Document section:
Segment Open
Monday, 20 August 2012

To be or not to be

The other day I was having a meal with my best friend when I went outside for a smoke. While I was smoking a compatriot of mine came over and asked me if I had gone completely "qallunaaq" (non-Inuit). I must admit that the question hurt me a bit. But I understood where she was coming from: my aippakuluk is an uiviiq (Quebecoise); my best friend is a qallunaaq.

These facts are incidental to me. The people I love and am close to are not deliberately chosen; they being qallunaat or Inuit is never (has never been) an issue to me. I have many friends and family that are Inuit. The colour of their skin has nothing to do with my love for them. I, myself, am truly proud of my being Inuk.

I know there is a fascination on part of some Inuit with the qallunaat; that being with, having some qallunaaq blood, or acting and appearing qallunaaq is very important to them. This, to me, is wrong-headed thinking. Stupid.
Segment Closed
Supplied information:
Segment Open
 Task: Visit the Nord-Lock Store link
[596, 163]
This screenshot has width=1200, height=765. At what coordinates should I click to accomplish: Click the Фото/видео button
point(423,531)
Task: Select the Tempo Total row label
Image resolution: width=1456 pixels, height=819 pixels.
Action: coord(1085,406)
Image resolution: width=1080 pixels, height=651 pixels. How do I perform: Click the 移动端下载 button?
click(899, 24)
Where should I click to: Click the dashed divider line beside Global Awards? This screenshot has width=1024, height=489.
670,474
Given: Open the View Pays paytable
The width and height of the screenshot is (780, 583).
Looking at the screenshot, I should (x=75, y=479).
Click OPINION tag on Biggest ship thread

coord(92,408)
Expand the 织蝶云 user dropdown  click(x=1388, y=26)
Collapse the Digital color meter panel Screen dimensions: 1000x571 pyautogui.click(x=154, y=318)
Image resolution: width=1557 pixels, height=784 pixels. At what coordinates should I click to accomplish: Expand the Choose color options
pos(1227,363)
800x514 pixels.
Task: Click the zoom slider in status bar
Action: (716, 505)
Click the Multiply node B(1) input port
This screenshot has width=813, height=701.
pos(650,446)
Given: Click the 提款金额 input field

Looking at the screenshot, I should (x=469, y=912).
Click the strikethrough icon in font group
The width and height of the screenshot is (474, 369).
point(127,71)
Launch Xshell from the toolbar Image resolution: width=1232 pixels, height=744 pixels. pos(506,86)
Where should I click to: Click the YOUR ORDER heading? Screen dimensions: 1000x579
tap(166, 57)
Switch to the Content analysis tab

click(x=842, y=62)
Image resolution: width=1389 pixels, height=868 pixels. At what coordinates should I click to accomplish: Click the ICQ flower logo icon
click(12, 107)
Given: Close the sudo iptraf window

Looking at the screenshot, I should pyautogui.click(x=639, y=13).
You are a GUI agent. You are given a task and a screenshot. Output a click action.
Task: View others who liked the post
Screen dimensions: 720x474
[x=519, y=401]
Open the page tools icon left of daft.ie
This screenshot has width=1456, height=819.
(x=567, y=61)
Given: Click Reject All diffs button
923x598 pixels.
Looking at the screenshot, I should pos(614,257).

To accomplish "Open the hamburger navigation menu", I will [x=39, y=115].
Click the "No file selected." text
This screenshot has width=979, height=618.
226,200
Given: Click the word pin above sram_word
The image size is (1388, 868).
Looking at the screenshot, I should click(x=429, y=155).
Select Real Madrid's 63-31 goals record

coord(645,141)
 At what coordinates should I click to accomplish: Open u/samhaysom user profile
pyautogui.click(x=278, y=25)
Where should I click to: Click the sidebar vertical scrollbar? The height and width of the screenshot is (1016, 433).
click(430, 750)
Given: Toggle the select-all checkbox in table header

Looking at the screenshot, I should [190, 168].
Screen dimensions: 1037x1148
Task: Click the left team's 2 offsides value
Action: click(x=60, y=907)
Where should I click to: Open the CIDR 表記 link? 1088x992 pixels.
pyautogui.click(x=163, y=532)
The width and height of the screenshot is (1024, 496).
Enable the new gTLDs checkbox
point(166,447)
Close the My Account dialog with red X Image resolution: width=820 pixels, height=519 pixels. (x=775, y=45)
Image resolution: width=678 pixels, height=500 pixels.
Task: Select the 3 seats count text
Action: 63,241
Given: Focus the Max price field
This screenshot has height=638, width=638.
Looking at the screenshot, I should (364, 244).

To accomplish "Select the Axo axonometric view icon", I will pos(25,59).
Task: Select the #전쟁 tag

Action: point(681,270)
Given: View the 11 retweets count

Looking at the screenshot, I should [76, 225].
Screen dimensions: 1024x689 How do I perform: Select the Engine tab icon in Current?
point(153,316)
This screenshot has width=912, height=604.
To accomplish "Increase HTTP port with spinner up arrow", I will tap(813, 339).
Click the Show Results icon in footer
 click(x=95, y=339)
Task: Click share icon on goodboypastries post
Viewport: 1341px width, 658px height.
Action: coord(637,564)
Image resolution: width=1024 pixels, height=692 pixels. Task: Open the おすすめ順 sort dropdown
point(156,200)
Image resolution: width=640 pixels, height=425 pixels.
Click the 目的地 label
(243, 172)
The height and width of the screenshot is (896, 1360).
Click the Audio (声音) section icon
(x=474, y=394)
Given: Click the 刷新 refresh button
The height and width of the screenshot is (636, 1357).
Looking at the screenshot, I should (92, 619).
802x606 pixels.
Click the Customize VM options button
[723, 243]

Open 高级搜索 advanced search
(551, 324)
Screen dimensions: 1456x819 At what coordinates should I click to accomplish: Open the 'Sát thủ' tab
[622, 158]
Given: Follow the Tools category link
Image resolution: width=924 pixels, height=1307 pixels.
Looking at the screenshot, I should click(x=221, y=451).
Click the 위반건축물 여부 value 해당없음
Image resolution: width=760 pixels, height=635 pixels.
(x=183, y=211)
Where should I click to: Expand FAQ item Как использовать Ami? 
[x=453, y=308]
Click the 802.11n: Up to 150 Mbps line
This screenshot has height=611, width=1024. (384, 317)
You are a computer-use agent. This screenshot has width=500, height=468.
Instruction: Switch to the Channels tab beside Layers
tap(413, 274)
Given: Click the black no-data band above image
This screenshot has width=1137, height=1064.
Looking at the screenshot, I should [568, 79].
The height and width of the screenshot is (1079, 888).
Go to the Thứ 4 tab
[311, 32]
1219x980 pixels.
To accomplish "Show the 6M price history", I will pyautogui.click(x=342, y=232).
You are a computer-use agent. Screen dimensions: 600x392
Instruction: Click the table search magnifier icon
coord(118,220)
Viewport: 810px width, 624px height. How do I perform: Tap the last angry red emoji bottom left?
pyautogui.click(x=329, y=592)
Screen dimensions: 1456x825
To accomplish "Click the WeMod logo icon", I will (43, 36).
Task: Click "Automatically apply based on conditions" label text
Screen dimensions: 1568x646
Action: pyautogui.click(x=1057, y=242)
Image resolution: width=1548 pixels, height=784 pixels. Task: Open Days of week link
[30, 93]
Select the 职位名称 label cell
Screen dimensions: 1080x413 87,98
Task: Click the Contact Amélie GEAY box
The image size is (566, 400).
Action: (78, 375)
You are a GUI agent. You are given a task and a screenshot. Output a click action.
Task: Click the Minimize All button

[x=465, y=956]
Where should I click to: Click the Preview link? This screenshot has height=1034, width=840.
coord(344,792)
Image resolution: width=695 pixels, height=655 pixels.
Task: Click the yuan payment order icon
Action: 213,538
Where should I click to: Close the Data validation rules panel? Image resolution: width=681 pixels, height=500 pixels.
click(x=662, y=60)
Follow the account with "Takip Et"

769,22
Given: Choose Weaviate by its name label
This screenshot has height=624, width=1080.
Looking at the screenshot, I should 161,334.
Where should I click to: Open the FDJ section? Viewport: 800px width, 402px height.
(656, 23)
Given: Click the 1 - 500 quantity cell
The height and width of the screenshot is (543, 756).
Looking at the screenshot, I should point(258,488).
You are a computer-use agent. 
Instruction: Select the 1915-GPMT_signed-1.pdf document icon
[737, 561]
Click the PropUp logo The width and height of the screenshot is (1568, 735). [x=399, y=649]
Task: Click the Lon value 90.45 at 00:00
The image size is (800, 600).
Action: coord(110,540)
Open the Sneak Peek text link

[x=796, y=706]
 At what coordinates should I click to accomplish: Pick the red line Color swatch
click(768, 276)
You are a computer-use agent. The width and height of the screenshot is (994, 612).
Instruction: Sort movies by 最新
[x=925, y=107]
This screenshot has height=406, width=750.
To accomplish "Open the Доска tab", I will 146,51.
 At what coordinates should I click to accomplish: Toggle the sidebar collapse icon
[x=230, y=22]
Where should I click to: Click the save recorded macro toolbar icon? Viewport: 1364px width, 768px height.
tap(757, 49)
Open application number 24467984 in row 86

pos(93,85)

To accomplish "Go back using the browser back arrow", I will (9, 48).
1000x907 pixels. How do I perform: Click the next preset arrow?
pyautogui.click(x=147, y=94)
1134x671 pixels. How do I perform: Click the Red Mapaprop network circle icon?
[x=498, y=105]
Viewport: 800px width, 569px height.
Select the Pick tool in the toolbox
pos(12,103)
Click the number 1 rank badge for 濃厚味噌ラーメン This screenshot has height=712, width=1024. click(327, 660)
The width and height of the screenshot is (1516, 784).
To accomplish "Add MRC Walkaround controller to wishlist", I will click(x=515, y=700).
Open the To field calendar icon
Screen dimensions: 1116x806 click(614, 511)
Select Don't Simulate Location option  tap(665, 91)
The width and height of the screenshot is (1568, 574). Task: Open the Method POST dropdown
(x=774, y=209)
Segment Closed
Requirement 1:
Answer these questions about the blog post on being Inuk, using only what it states:
(a) What did the compatriot ask the writer during the smoke break outside?
(b) Who is the writer's aippakuluk?
(c) How does the writer judge the fascination some Inuit have with the qallunaat?
Requirement 2: Please carry the blog post on being Inuk forward, starting after its final sentence.

Written answer 1:
(a) She asked whether the writer had gone completely "qallunaaq" (non-Inuit).
(b) An uiviiq (Quebecoise).
(c) The writer calls it wrong-headed thinking and stupid.

Written answer 2:
I'm "westernized" but I have no intention of being a "qallunaaq" - totally happy and proud of being an Inuk. I don't romanticize being an Inuk; I don't romanticize qallunaat either. I have some idea about genetics and feel that the variety of its possibilities as a richness of nature, not as a badge of superiority/inferiority. I view things at the -emic level - superficial appearances mean little to me. It is the substantive material of people I either admire or am aversed by - ie, their personality.

The notions of integrity and honour are very important notions for me. I may slip and fall or be found wanting but the ideals I hold dear to my heart are not determined by societal norms nor influenced by mass media. To me, the question of "to be or not to be" is an indication of ambivalence and second-guessing of one's self and one's values. How we act and treat each other are the true measures of our humanity.